5.1. We respectfully argue that not only was the ratio based on an incorrect reading of Gani, but also an incorrect reading of the provisions of s322(4) of the Act.
5.2. We furthermore argue that s322(1)(b) and (c) of the Act specifically provided the Court of Appeal with a discretion. Section 322(4) adopts the word may and not must and is therefore discretionary
In Gani, the Court recognised that only if an order under the equivalent of s322(4) was given could a fresh trial be instituted. This, with respect, does not mean that the only option is a re-trial. An order under s322(4) is a necessary but not sufficient condition.
We re-iterate and respectfully submit that s322(1b) empowers the court of appeal to
...give such judgements as ought to have been given at the trial..

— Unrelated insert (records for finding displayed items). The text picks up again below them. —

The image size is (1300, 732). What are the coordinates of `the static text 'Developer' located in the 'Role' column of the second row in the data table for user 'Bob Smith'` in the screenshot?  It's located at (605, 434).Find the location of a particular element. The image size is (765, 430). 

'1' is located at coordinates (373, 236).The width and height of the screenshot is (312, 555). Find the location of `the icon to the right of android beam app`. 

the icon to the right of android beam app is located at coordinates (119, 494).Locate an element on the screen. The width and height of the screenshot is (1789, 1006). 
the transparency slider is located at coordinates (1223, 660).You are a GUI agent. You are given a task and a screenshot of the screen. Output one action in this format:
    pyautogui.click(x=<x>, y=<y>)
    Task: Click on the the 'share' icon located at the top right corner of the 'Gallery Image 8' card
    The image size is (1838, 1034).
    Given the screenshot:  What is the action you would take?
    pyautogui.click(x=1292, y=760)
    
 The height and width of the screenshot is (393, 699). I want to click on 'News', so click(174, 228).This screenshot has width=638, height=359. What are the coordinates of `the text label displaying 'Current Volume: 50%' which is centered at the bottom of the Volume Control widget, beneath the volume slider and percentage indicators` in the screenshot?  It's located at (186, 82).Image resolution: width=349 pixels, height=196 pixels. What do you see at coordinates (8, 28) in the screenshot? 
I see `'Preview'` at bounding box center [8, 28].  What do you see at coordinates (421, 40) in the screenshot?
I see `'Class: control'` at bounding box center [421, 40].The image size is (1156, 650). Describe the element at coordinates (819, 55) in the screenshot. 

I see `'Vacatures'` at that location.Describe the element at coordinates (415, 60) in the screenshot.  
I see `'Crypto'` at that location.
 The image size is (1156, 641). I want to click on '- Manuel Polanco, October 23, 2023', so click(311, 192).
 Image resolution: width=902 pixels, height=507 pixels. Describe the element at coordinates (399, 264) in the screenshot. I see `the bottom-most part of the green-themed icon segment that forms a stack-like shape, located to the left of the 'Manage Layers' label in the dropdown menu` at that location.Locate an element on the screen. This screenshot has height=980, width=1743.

We respectfully argue that Seekoei was wrongly decided and if not, that the Constitutional Courts decision in S v Basson....provides a post constitutional interpretation of s319(1) which led the Court to find that the legislative history of s319(1) indicates that its purpose was, amongst others, to allow the State to appeal on a point of law by requesting the reservation of a question of law
The Court found at 621 a d that s319 was never intended to provide the State with a right to appeal a question of law in limited circumstances.
We respectfully argue that the Basson judgment renders the distinction between acquittal and / or conviction in Seekoei invalid.